##### Provided data #####
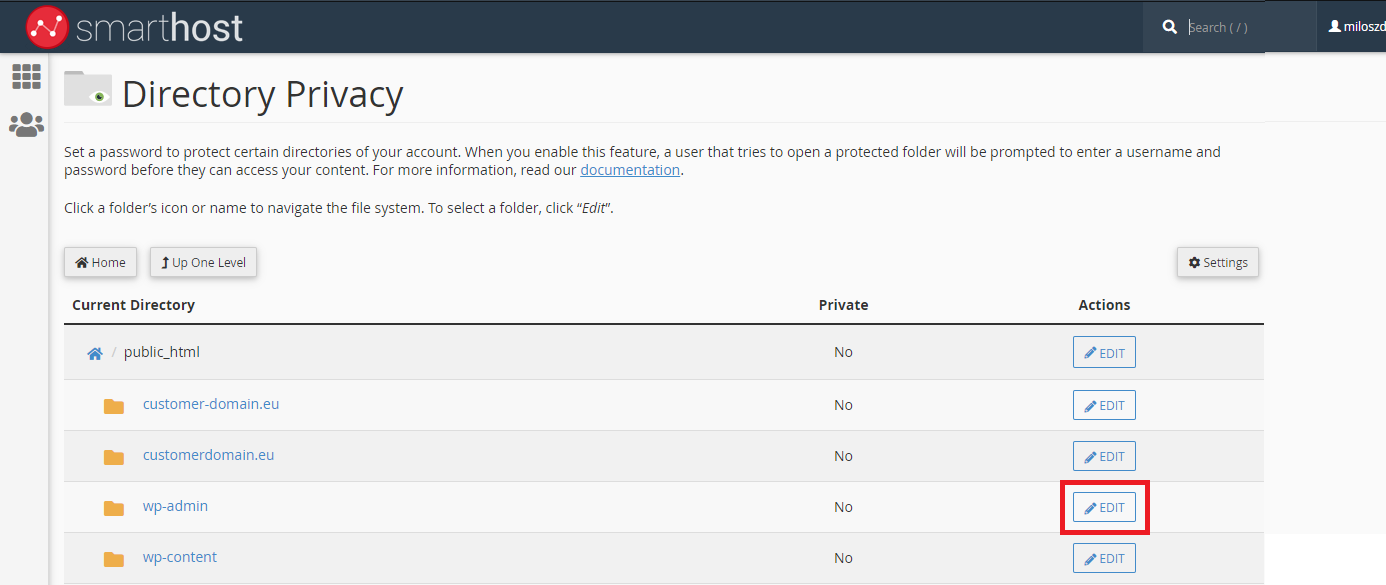Edit privacy for public_html directory
The width and height of the screenshot is (1386, 585).
(1104, 353)
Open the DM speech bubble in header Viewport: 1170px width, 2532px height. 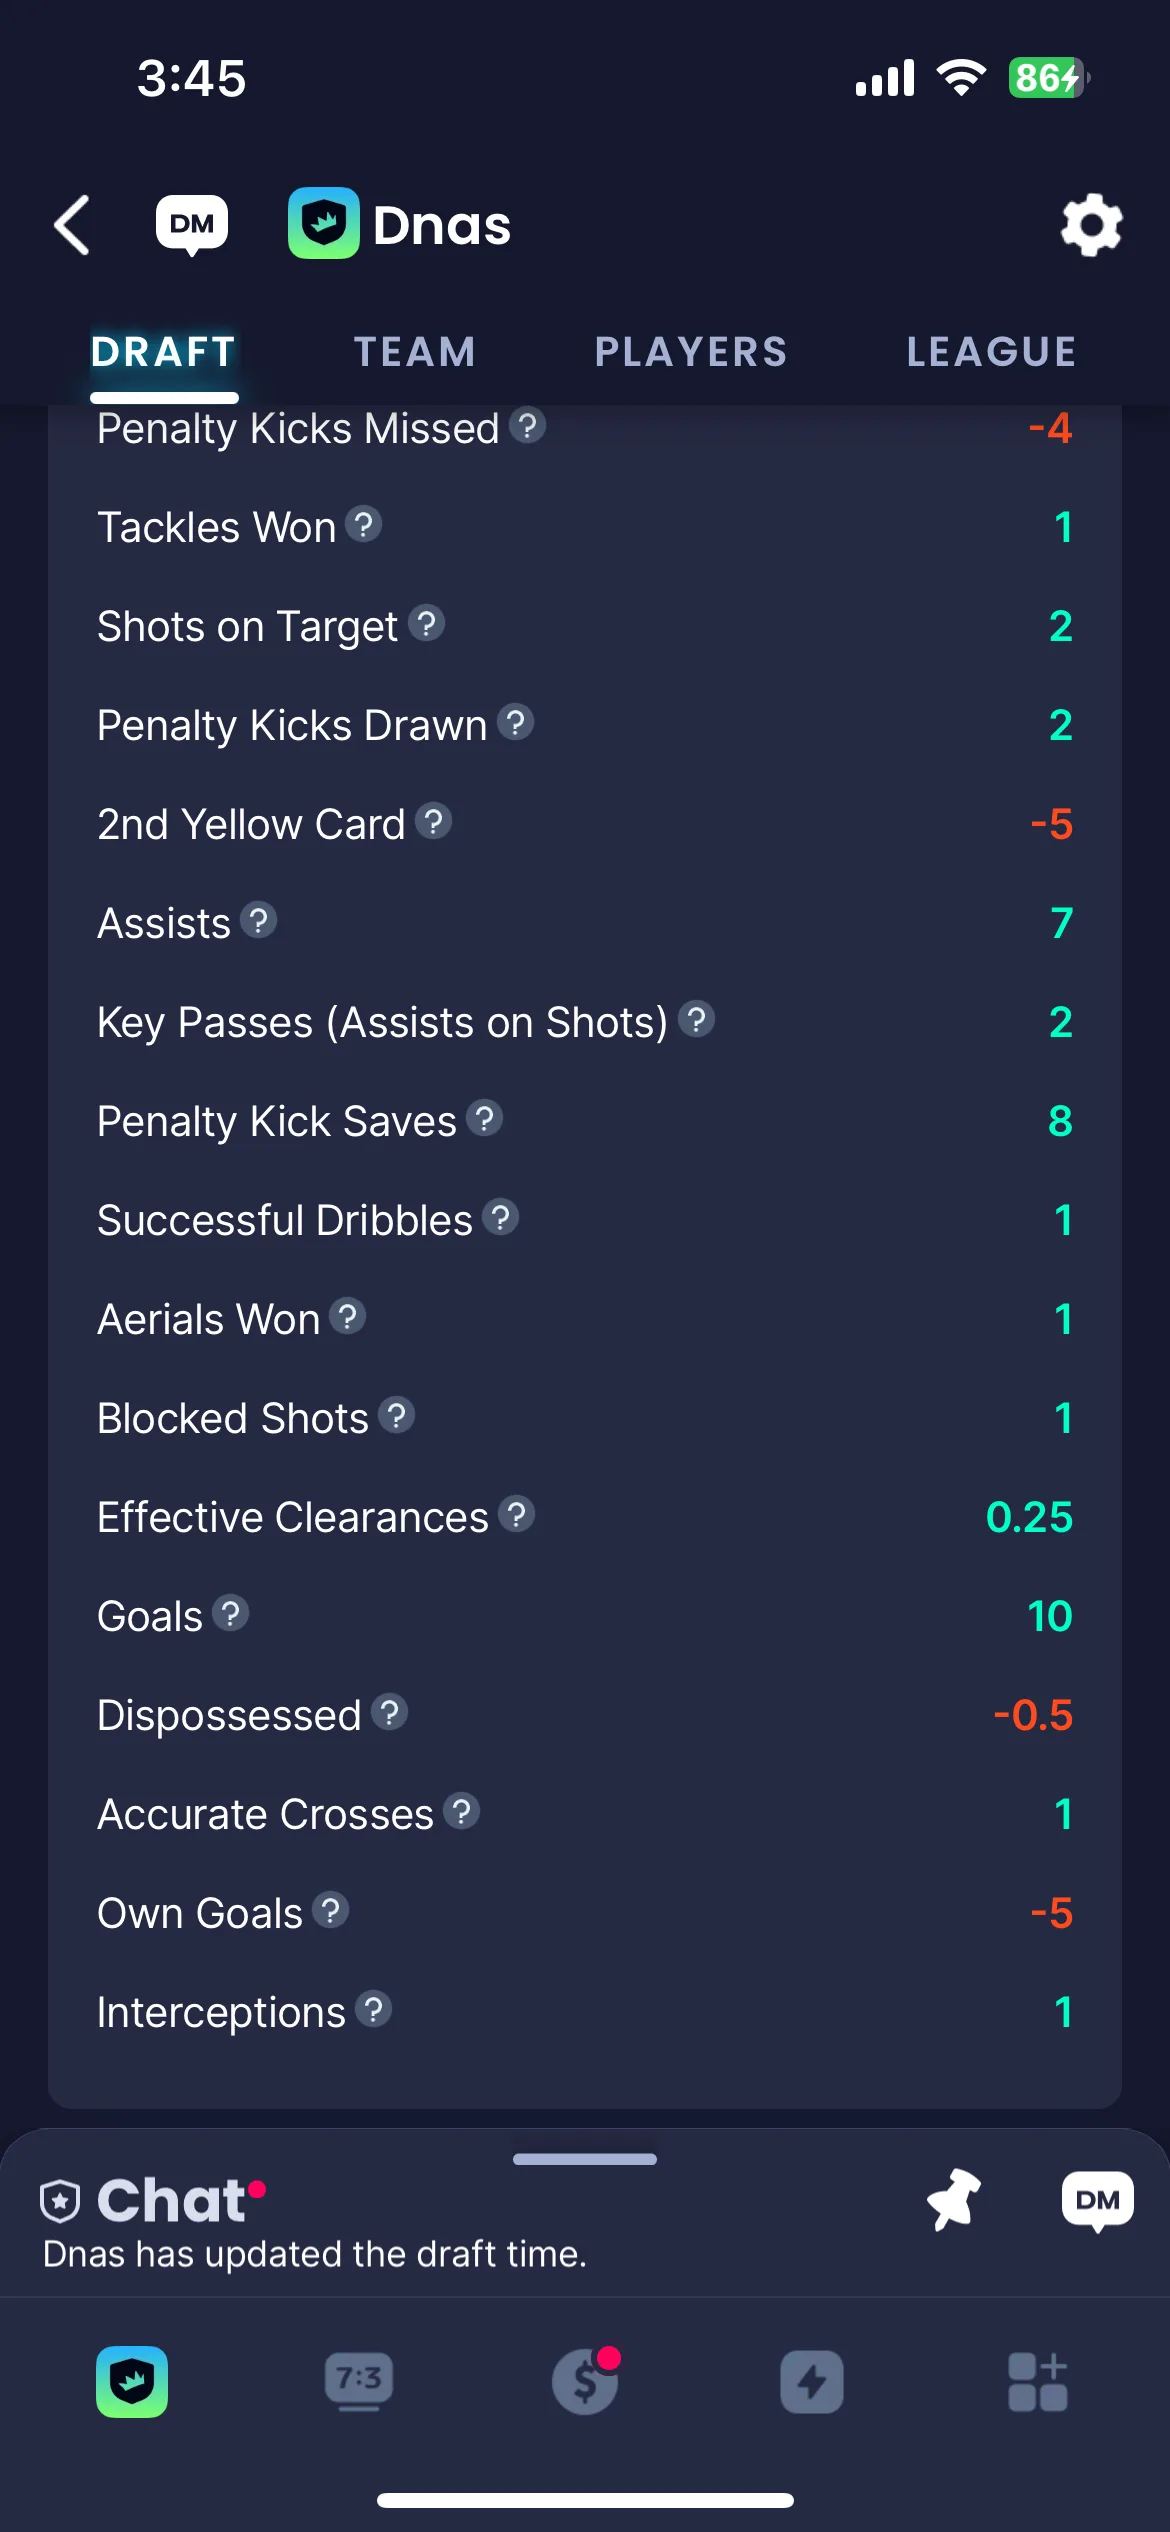[192, 225]
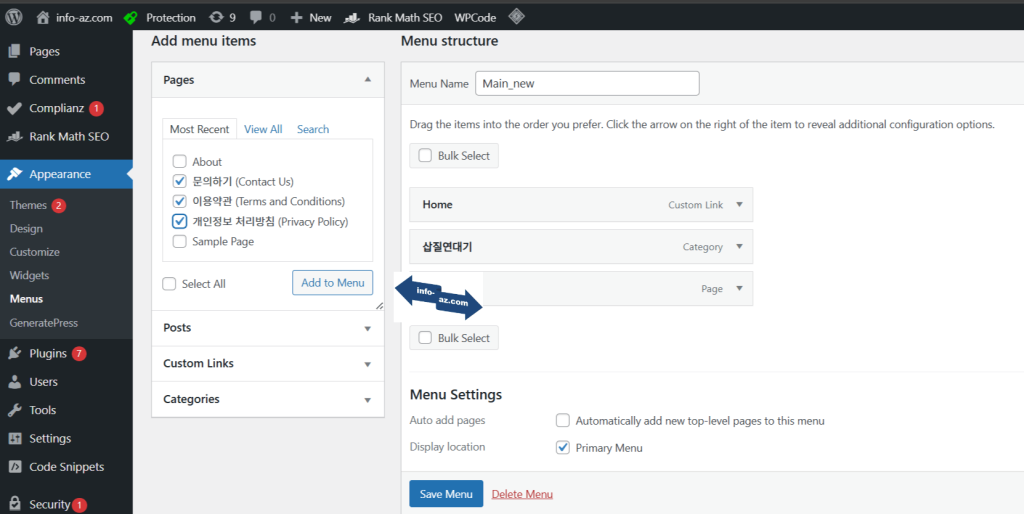This screenshot has height=514, width=1024.
Task: Open Widgets under Appearance menu
Action: [x=29, y=275]
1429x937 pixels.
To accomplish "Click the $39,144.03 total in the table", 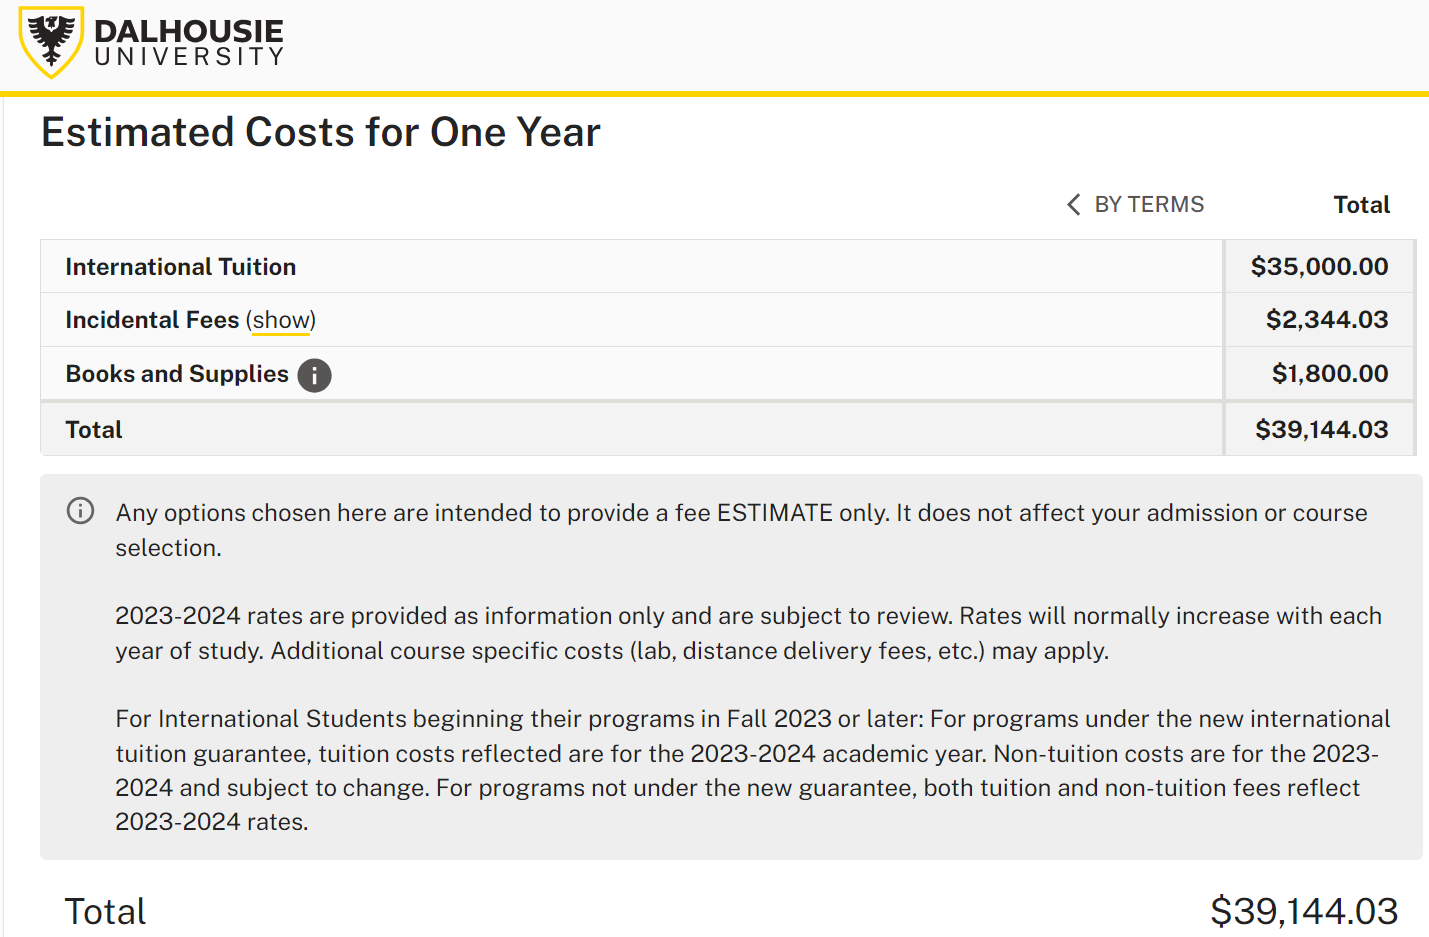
#####
» Exercise objective
Leave out the pictures, and please output only the lines from the line that contains "1429x937 pixels." through the end of the data, both ends included.

» Written answer
1429x937 pixels.
To accomplish "Click the $39,144.03 total in the table", 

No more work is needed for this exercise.